Os professores do Liceu ficaram alarmados, supondo que era obrigatória a sua filiação. Acalmei-os e prometi indagar dos propósitos dos indivíduos que subscreviam a circular. No dia 18 de Janeiro, escrevi ao Cor. Gaspar Ferreira, nos seguintes termos:
Recebi a circular da Comissão Distrital da U. Nacional de Aveiro, convidando-me a enviar a lista dos meus subordinados que desejem nela inscrever-se.
Respondendo par mim, venho pedir a V. Exa se digne informar-me sobre se, não me inscrevendo, seriam postos em dúvida o meu nacionalismo e o meu patriotismo.
Sabe V. Ex. mt. bem os motivos por que me recusei a ingressar na U.N., quando ela, sendo V. Exa Governador Civil, foi criada; e também não ignora que esses motivos ainda subsistem. A minha posição de cidadão português sem partido não obstou a que, sem eu o desejar, me convidasse pessoalmente, em Outubro de 1940,0 Sr. Ministro da Educação Nacional (Dr. Mário de Figueiredo) para de novo assumir o cargo de reitor do Liceu, que é lugar em que só são investidos indivíduos da confiança do Governo. Venho desempenhando essas funções há dez anos completos, sinal de que se reconhece que à frente do Liceu está um português incapaz de trair a sua Pátria, ou de insuflar no espírito da Mocidade, cuja educação cívica superiormente dirige, sentimentos que não sejam de puro nacionalismo.

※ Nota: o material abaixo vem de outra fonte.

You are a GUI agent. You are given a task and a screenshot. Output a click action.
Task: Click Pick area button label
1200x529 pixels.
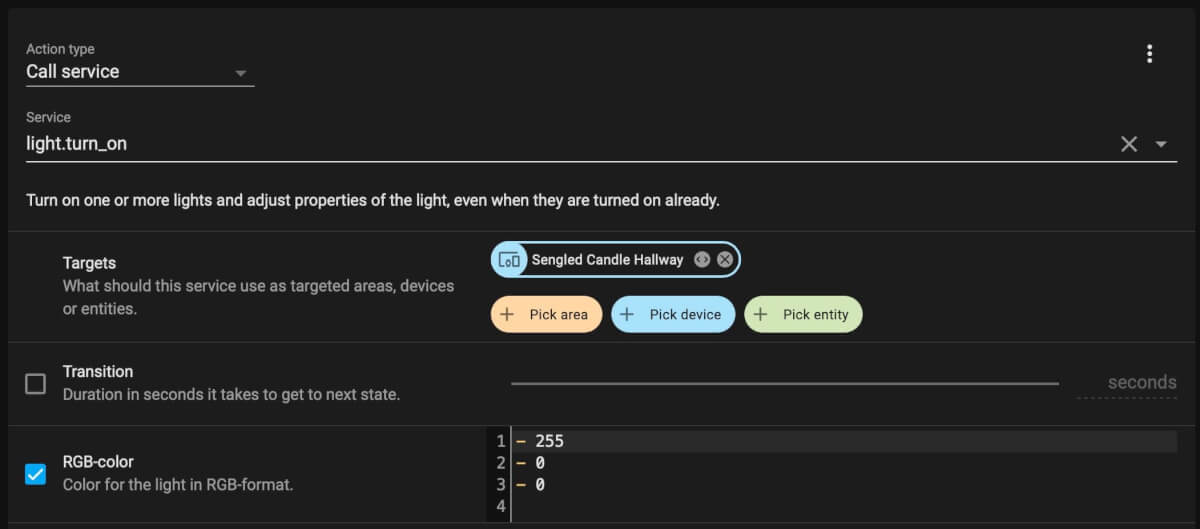tap(559, 314)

No Manifesto, apela-se para o meu patriotismo. Ora a mim repugna-me ter de o afirmar com a inscrição num partido em que Monárquicos e Integralistas, em vez de se limitarem a colaboração com o Governo, aproveitam a ensejo para fazerem propaganda das suas ideias politicas, a sombra de instituições cuja existência não está em causa.
Desejaria, portanto, continuar a ser português tal qual o tenho sido sempre, isto é, sem subordinação a qualquer partido. Nem por isso deixarei de aplaudir abertamente, como sempre tenho feito, tudo quanto de bom ou de óptimo os Governos de Salazar façam e nem por isso deixarei de continuar a orgulhar-me da minha qualidade de português e de patriota.
Se porém, a minha escusa em inscrever-me na U.N. pudesse ser interpretada par alguém com a confissão tácita de que não sou nacionalista, inscrever-me-ia; mas a U.N. nada lucraria com isso, visto que a minha inscrição equivaleria somente a uma declaração anticomunista, como as que, por mais de uma vez, por força de leis do meu País, tive de fazer, como funcionário público, perante o Governo".
Como o portador da carta não tivesse encontrado o Cor. Gaspar Ferreira, no dia seguinte lha li, para que me esclarecesse.
A resposta foi a de que a filiação dos funcionários na U. Nacional não era obrigatória e pediu-nos considerasse a circular como não recebida.
Ficaram satisfeitíssimos os meus colaboradores. Na lista das inscrições só veio a figurar uma assinatura."